[Pixel coordinate grounding data]
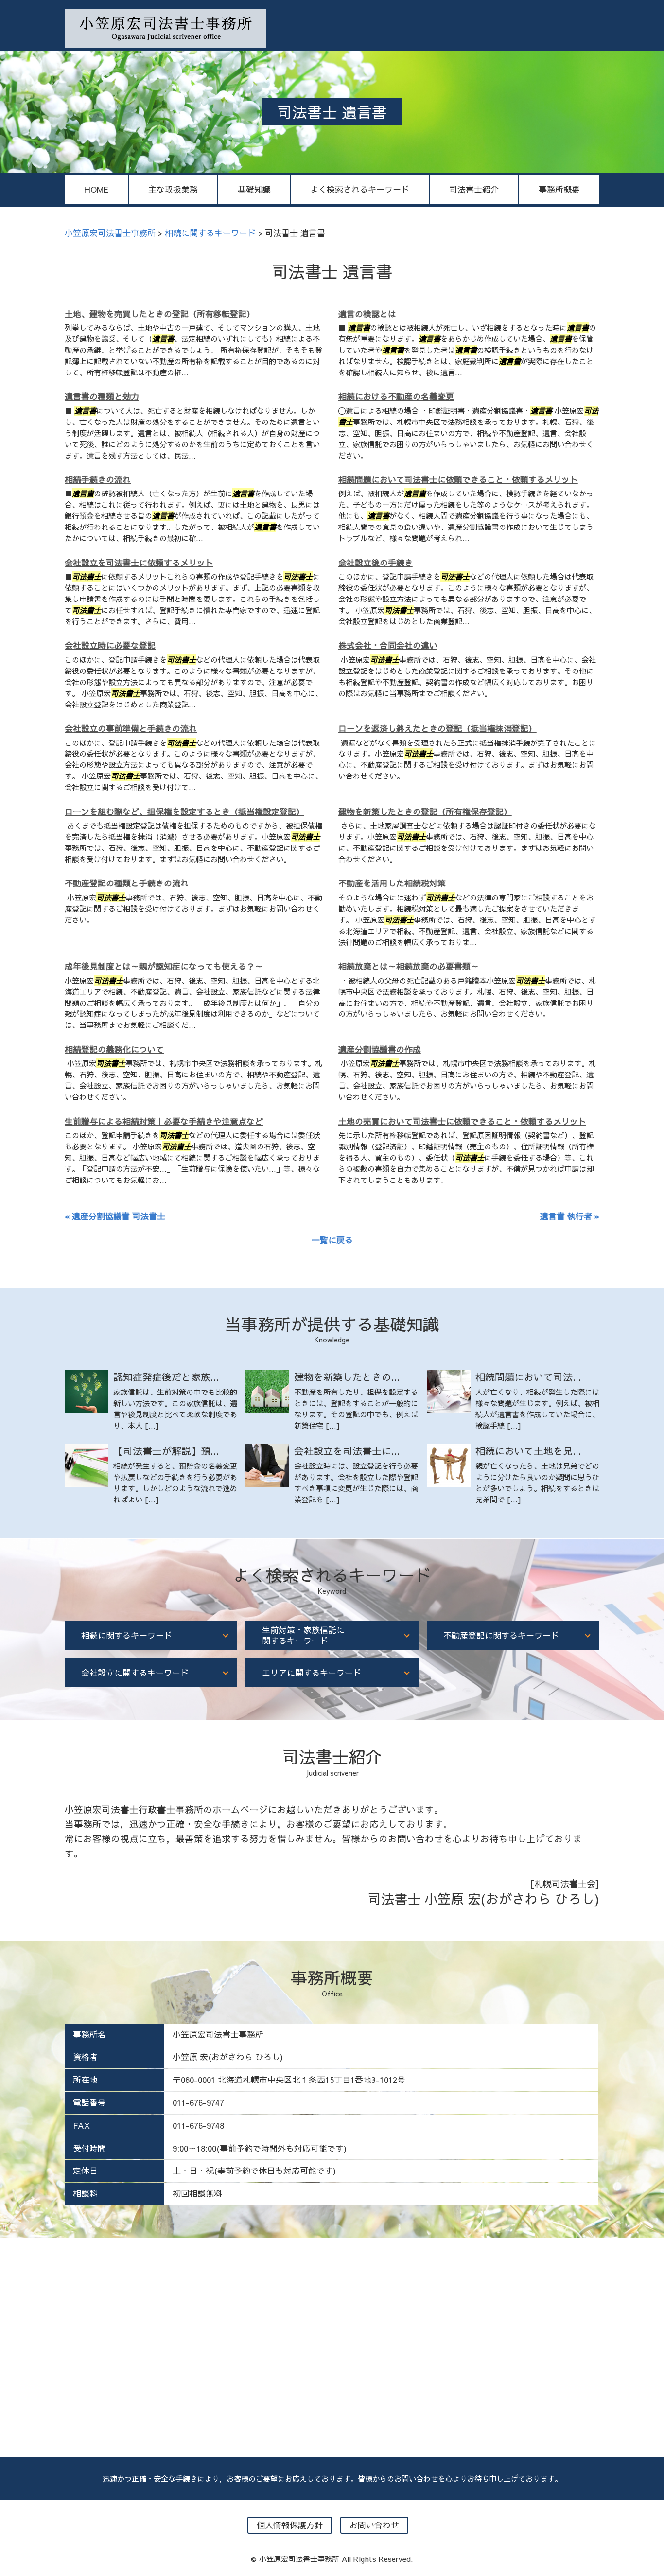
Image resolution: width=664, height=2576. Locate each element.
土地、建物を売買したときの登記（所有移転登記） (160, 313)
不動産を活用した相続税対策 (392, 883)
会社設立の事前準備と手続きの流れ (131, 728)
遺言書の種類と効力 (102, 396)
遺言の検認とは (367, 313)
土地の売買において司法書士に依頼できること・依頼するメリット (462, 1121)
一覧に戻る (332, 1240)
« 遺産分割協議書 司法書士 (115, 1216)
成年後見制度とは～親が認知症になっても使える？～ (164, 966)
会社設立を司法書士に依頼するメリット (139, 562)
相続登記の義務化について (114, 1049)
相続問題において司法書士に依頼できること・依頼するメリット (458, 479)
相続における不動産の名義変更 (396, 396)
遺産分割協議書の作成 (379, 1049)
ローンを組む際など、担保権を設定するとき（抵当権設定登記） (184, 811)
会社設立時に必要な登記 (110, 645)
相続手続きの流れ (98, 479)
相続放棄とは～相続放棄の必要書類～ (408, 966)
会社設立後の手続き (375, 562)
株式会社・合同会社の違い (387, 645)
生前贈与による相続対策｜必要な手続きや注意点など (164, 1121)
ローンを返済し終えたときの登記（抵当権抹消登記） (437, 728)
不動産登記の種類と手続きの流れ (127, 883)
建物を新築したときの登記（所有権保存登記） (425, 811)
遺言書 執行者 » (569, 1216)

● **Directions**:
Copy exactly the line containing "会社設立時に必要な登記 (110, 645)" and each line after it through the end of the records above.

● **Solved problem**:
会社設立時に必要な登記 (110, 645)
相続手続きの流れ (98, 479)
相続放棄とは～相続放棄の必要書類～ (408, 966)
会社設立後の手続き (375, 562)
株式会社・合同会社の違い (387, 645)
生前贈与による相続対策｜必要な手続きや注意点など (164, 1121)
ローンを返済し終えたときの登記（抵当権抹消登記） (437, 728)
不動産登記の種類と手続きの流れ (127, 883)
建物を新築したときの登記（所有権保存登記） (425, 811)
遺言書 執行者 » (569, 1216)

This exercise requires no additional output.